* _Exercise set_
A - Please print the passage from the excerpt on Lithuanian defense spending between "Jermalavičius asserts that" and "the defence expert.", inclusive.
B - In the excerpt on Lithuanian defense spending, how many euros does Estonia's two percent of GDP amount to?

* _Excerpt to read_
_ _ _ _ _ _ _

He suggests one imagines how Lithuania could justify its spending priorities to NATO, and why it cannot perform the essential functions, which, for example, are required to receive the reinforcements to the air bases to ensure the security of the government’s strategic communication.

This view is supported by the European Humanities University (EHU) Vice-Rector Bernardas Gailius. He believes that a country’s defence is a matter of survival, so the national budget should be distributed differently – 2 percent of the GDP should be written on a white sheet of paper as number one priority, and then other areas listed next.

“If we always turn to NATO and ask who will protect us, but we ourselves do not take that political step, which would show that we take our defence seriously, no one else can take it seriously either,” Gailius says about the Lithuanian political elite’s decisions.

Lecturer in Vilnius University (VU) International Relations and Political Science Institute Deividas Šlekys does not believe that it is appropriate to think of a larger sum of money than the one stated in recommendations. According to him, a sudden and large increase in funding can cause problems.

“If more than half of all NATO member states increase it, there will be more money than necessary. How will we know where to spend it if the coffers suddenly open up? In Lithuania, it will be the largest challenge of the rising budget – to spent the funds purposefully and effectively,” Šlekys notes.

The military needs many things

On the same note, the lecturer adds that in Lithuania, there is much talk about anti-tank and anti-aircraft weapons, but, in his opinion, the priority should be given to other things.

“We need to increase the ammunition stocks, pay attention to the land forces tactical level, their communication systems, night vision goggles and devices, weapons, maybe even bullet-proof vests, uniforms and things like that. However, we also need heavy weapons,” Šlekys explains.

Jermalavičius asserts that the ability to purchase weapons of expensive technology for countries like the Baltic States is very limited, even if more than two percent of the GDP were spared. We need to plan costs bearing in mind that we are part of a bigger collective system that we can rely on, he says.

“For example, Estonia spends two percent of the GDP, which is 400 million euros. This approximately equals the amount of money that the U.S. spent on one group of soldiers in Afghanistan. It’s not big money. Therefore, all decisions should be made very carefully,” emphasizes the defence expert.

According to him, Lithuania lacks communication equipment, supplies for observation, fire support capability, mobile and easily deployable anti-tank, anti-aircraft systems, also infantry weaponry.

Will the history repeat itself and politicians’ promises remain just promises?

Gailius has doubts about politicians’ promises to reach the NATO-recommended funding level by 2020. Who can guarantee that the government of that time will not use the often-repeated argument that the previous government did not do anything it should have, so they cannot either?

“I think it’s time for us to speak, the population. It’s time to say that we want to see two percent spent spent on defence in the next budget plan. Six years is much too long, because it’s not clear what will happen in 2020. We should assure the politicians that we will support them – as for now, troops are needed more than a new hospital or a school. Because if we end up like Ukraine, all of our schools will be irrelevant,” Gailius appeals to the public consciousness.

Jermalavičius estimates that the government gives similar promises for the third time already. According to him, the bitter experience is disappointing, so such obligations should be assessed very carefully.

“It may be interfered by the populism of political parties, the misunderstanding of the value of defence, the lack of leadership or political will. A few years ago, we heard the president saying that we did not need those two percent of the GDP, there was no such commitment, and that we needed to spend the money wisely, and not how it had been agreed upon. It may also be prevented by Russia that is trying to exploit our political vulnerabilities, use agents of influence and the like,” states Jermalavičius.

_ _ _ _ _ _ _

* _Provided information_
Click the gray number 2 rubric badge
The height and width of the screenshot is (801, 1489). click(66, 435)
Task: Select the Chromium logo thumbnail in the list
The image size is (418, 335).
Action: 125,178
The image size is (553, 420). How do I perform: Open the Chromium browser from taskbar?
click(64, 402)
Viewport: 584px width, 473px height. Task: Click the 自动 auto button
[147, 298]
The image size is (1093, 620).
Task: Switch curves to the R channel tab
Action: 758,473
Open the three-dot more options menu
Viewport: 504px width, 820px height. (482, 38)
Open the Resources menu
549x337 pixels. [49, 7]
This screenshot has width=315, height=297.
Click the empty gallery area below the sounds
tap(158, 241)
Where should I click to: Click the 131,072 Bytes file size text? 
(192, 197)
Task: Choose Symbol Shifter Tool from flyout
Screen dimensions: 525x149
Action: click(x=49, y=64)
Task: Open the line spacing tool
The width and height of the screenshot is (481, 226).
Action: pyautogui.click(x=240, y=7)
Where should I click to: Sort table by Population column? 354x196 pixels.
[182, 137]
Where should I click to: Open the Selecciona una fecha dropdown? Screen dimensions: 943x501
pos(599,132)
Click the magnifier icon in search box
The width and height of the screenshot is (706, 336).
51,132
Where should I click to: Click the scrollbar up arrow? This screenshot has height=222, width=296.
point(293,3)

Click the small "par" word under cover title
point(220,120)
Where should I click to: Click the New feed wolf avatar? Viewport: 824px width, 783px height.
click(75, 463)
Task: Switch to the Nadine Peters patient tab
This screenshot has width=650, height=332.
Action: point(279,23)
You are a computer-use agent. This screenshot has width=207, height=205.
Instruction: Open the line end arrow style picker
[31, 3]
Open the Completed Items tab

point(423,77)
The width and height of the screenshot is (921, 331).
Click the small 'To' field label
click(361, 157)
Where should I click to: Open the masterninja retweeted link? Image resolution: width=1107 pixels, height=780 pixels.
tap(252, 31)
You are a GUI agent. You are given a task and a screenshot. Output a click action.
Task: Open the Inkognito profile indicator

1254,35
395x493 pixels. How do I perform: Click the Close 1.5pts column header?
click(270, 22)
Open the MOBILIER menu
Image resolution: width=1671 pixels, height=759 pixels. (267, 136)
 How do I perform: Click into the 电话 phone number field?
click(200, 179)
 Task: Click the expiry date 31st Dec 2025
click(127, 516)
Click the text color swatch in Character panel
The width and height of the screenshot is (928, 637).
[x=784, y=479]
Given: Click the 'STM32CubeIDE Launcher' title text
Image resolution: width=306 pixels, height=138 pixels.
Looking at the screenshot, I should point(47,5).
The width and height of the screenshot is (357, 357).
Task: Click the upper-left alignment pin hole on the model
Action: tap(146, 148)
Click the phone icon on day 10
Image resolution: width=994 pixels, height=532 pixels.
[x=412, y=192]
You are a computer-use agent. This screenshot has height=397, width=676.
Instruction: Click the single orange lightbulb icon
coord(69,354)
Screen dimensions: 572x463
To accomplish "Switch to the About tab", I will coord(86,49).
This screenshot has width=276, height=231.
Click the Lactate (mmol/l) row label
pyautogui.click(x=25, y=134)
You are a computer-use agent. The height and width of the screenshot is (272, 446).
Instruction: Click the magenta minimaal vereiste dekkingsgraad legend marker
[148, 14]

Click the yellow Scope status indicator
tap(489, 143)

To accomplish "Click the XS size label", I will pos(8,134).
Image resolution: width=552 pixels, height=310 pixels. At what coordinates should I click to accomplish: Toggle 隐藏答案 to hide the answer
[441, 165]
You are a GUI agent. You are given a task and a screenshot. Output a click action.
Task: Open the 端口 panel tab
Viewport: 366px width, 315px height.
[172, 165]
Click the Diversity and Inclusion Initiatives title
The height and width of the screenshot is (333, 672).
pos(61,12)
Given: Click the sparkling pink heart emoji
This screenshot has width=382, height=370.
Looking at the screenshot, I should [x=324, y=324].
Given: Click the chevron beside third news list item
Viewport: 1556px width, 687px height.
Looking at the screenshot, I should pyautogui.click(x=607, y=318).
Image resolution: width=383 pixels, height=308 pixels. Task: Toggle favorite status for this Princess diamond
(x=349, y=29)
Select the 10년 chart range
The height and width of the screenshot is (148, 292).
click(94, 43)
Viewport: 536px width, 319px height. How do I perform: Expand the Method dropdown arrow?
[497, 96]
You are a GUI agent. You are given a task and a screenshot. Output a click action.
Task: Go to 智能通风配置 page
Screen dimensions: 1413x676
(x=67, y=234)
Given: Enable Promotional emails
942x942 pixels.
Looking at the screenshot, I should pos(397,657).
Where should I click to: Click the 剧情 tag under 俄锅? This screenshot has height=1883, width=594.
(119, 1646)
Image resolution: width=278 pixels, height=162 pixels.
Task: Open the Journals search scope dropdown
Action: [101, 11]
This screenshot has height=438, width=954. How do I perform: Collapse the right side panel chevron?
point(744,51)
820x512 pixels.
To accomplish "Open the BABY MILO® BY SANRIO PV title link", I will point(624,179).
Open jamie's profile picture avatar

_ _ _ _ _ _ _

* _Outputs in order_
A -
Jermalavičius asserts that the ability to purchase weapons of expensive technology for countries like the Baltic States is very limited, even if more than two percent of the GDP were spared. We need to plan costs bearing in mind that we are part of a bigger collective system that we can rely on, he says.

“For example, Estonia spends two percent of the GDP, which is 400 million euros. This approximately equals the amount of money that the U.S. spent on one group of soldiers in Afghanistan. It’s not big money. Therefore, all decisions should be made very carefully,” emphasizes the defence expert.

B - 400 million euros.